Evolution of the mother corm and daughter corms’ biomass in gladiolus plants (Gladiolus x grandiflorus Hort.) cv. Peter Pears developed from mother corms of 3.8, 2.5, and 1.8 g. The bars indicate the standard error of the mean (n=4).


The size and biomass of the mother corm are factors that reflect the availability of reserves in this organ, however, the reserves were not completely depleted during the growth of the plant, because after the flower harvest, another decrease was detected, which was of, in relation to the original biomass, 61, 60, and 66 % respectively, 116 days after the transplant (Figure 1). This second biomass decrease was due to the growth of the daughter corm, which starts to grow using the remaining reserves from the mother corm, since the gladiolus plants gradually enter senescence (Hartman et al., 2011). Ninety two days after the transplant, the daughter corms biomass went on growing until reaching similar levels to the ones of the mother corm at the beginning of the study (Figure 1).

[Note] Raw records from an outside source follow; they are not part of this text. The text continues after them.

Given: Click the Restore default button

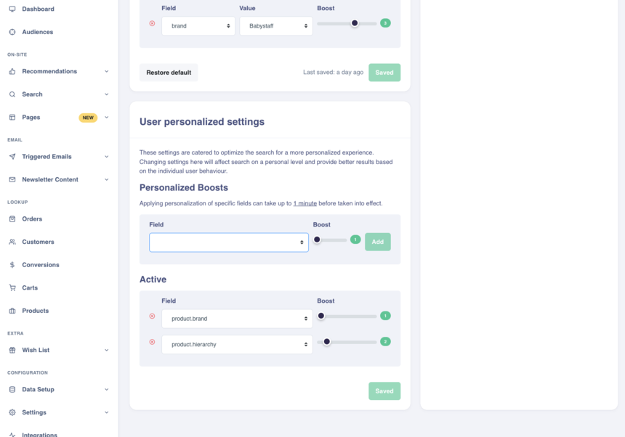Looking at the screenshot, I should click(x=169, y=73).
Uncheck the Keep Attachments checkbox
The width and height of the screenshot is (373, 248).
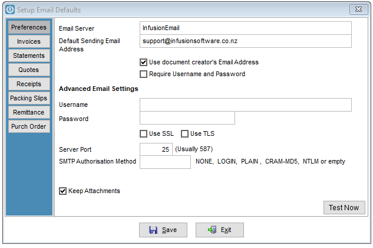point(62,191)
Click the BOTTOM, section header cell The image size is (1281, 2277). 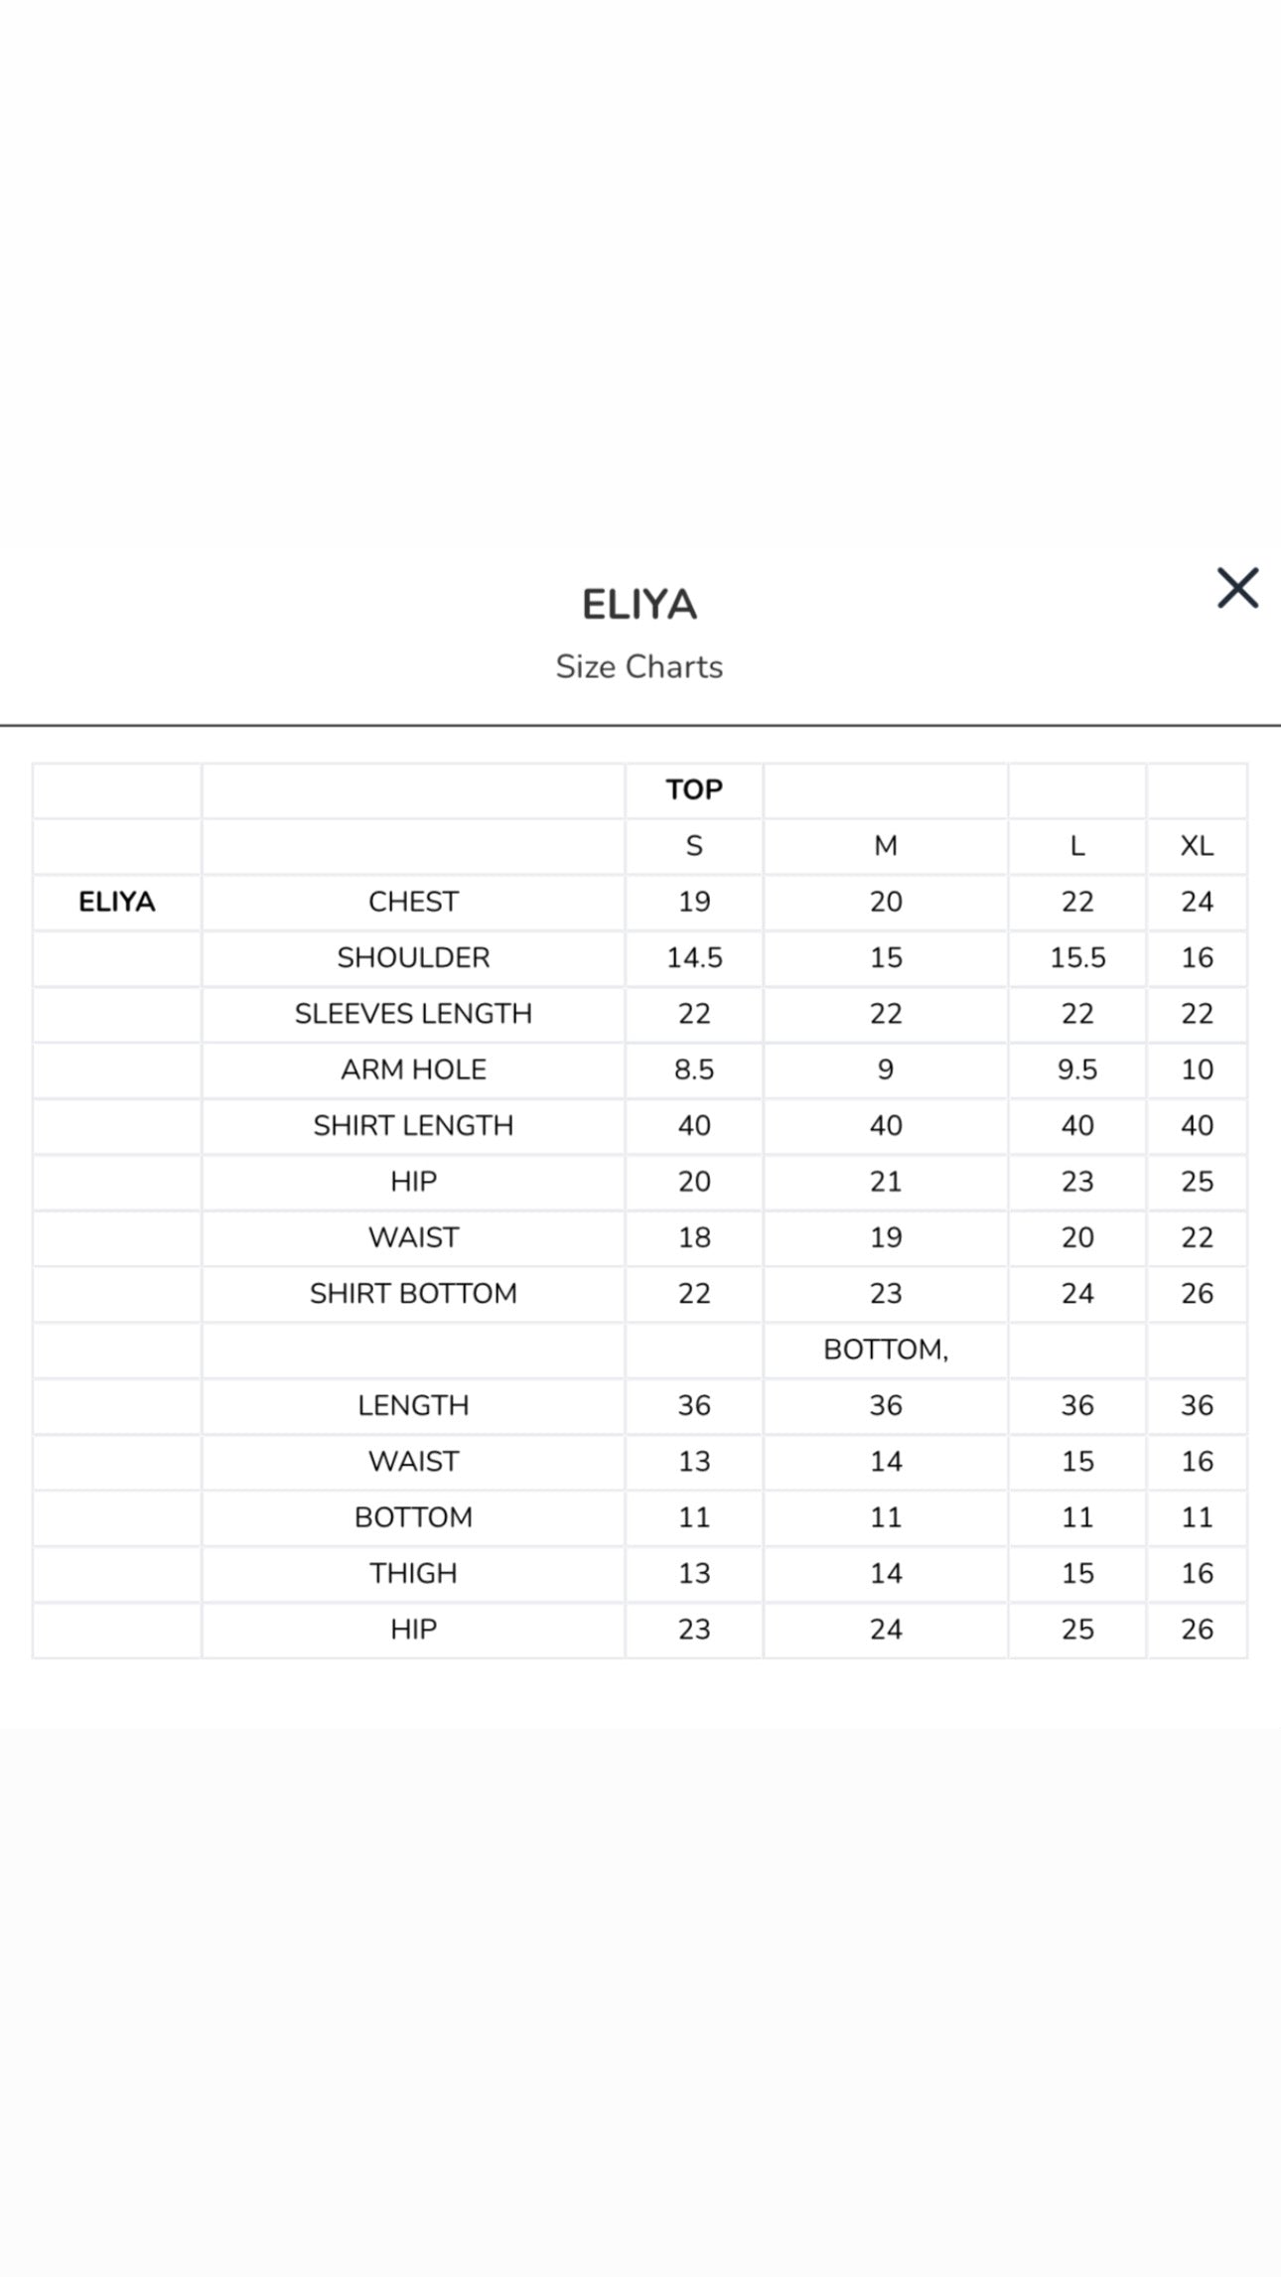point(886,1350)
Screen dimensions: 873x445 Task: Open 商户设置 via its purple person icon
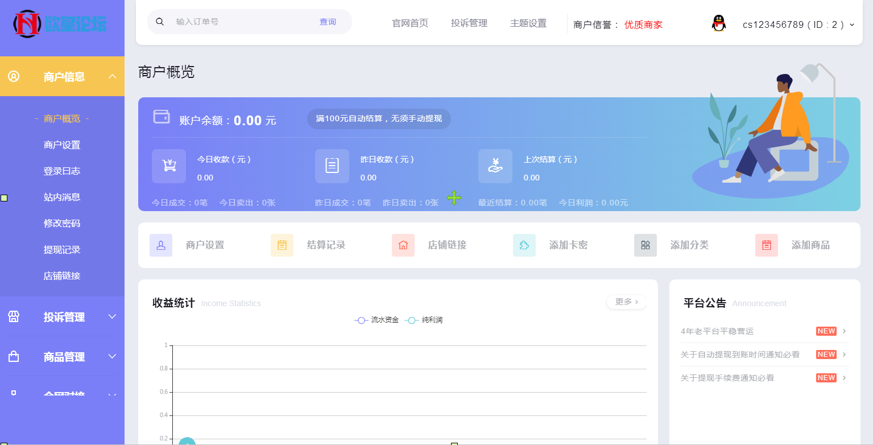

Gladiolus growers carry out the harvest of the floral allowing three leaves to remain attached to the mother corm; these leaves continue producing photoassimilates, a part of which will be stored in the daughter corm until completing the senescence of the shoot (Hartman et al., 2011). The accumulation of reserves produced by the remaining leaves, as well as the translocation of reserves from the mother corm, allow for the daughter corms to have a much greater biomass than the daughter corms at transplant time. This was observed in the present study, because the average weight of the daughter corms at the time of harvest was of 10.2, 9.0, and 6.3 g, when the mother corms they grew from had an average of 3.8, 2.5, and 1.8 g, respectively (Figure 1). After a treatment to break dormancy, the daughter corms can be used for plantation of the next growing season (Larson , 1992).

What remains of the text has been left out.